The move, which comes at a time when AI companies like OpenAI, Google and Anthropic are developing increasingly capable chips of their own, could be a hedge against these companies moving away from Nvidia’s technology over time.
Open models are already an important part of the AI ecosystem and many researchers and startups are using them to experiment, prototype, and build. While OpenAI and Google offer small open models, they do not update them as frequently as their rivals in China. For this reason and others, the open models of Chinese companies are currently much more popular, according to data from Hugging Face, a hosting platform for open source projects.
According to benchmark scores shared by the company ahead of release, Nvidia’s new Nemotron 3 models are among the best that can be downloaded, modified, and run on your own hardware.
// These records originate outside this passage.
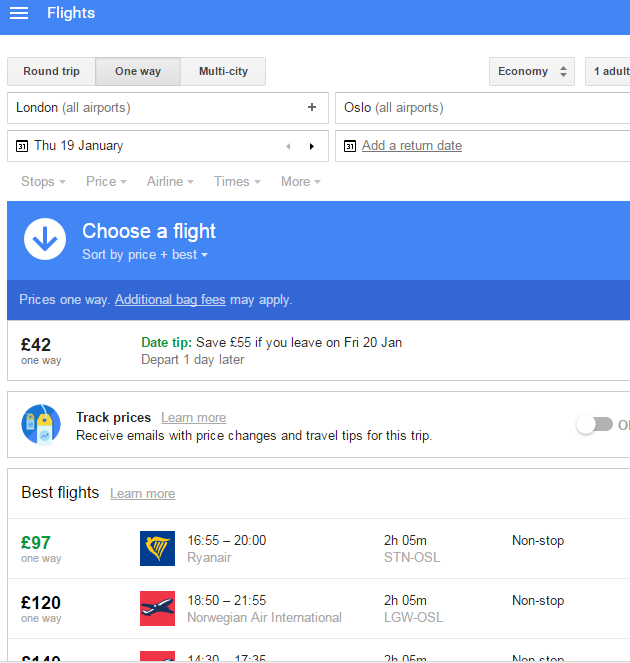The height and width of the screenshot is (663, 630).
Task: Toggle the Track prices switch
Action: tap(594, 424)
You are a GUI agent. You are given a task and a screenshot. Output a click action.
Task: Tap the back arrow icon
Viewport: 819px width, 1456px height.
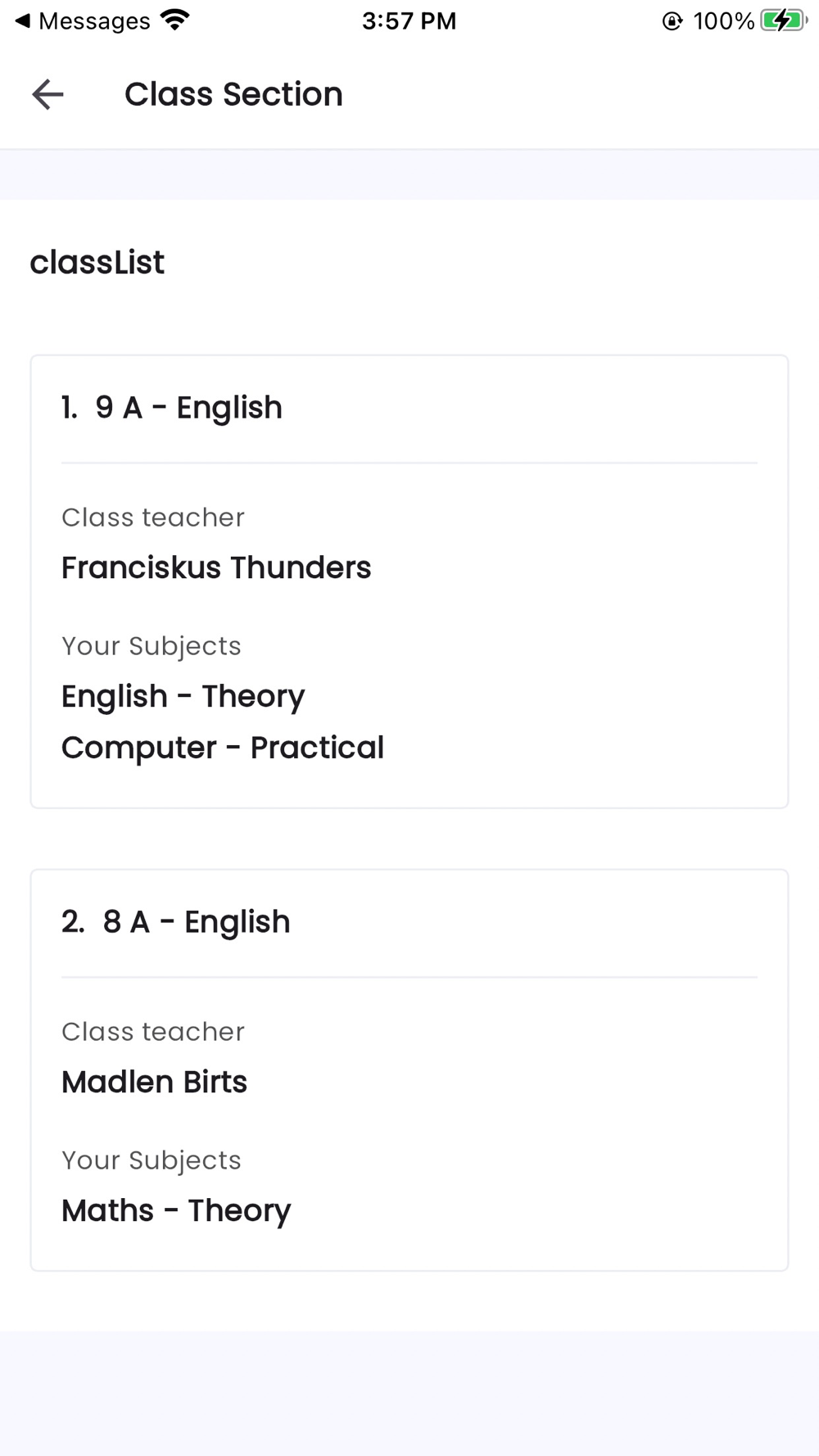click(48, 94)
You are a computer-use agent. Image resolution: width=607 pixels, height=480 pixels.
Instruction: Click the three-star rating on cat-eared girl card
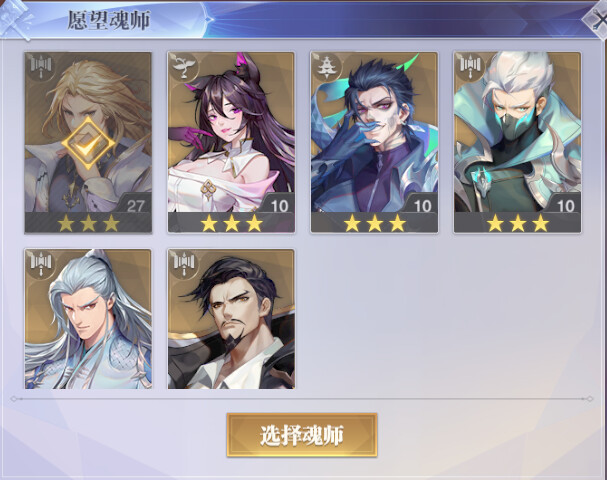(x=231, y=223)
“Open innovation is the foundation of AI progress,” CEO Jensen Huang said in a statement ahead of the news. “With Nemotron, we are transforming advanced AI into an open platform that provides developers with the transparency and efficiency they need to build agentic systems at scale.”
By releasing the data used to train the Nemotron, Nvidia is taking a more fully transparent approach than many of its US rivals – a fact that will help engineers modify the models more easily. The company is also releasing tools to aid in optimization and fine-tuning. It includes a new hybrid latent mixture-expert model architecture, which Nvidia says is particularly good for building AI agents that can take actions on a computer or on the web. The company is also launching a library that allows users to train agents to do things using reinforcement learning, which involves giving the model fake rewards and punishments.
Nemotron 3 models come in three sizes: Nano, which has 30 billion parameters; Super, which has 100 billion; and Ultra, which has 500 billion. The parameters of a model roughly correspond to how capable it is as well as how cumbersome it is to drive. The largest models are so cumbersome that they require running on racks of expensive hardware.
Model Foundation
Kari Ann Brisky, vice president of generative AI software for enterprise at Nvidia, said open models are important for AI builders for three reasons: builders are increasingly needing to customize models for particular tasks; It often helps to assign questions to different models; And after training, it is easy to get more intelligent responses by making these models do a kind of simulated reasoning. “We believe open source is the foundation of AI innovation that continues to accelerate the global economy,” Brisky said.
Social media giant Meta released the first advanced open model called Llama in February 2023. However, as competition has intensified, Meta has indicated that its future releases may not be open source.
The move is part of a larger trend in the AI industry. In the past year, American companies have moved away from openness, becoming more secretive about their research and more reluctant to tell their competitors about their latest engineering tricks.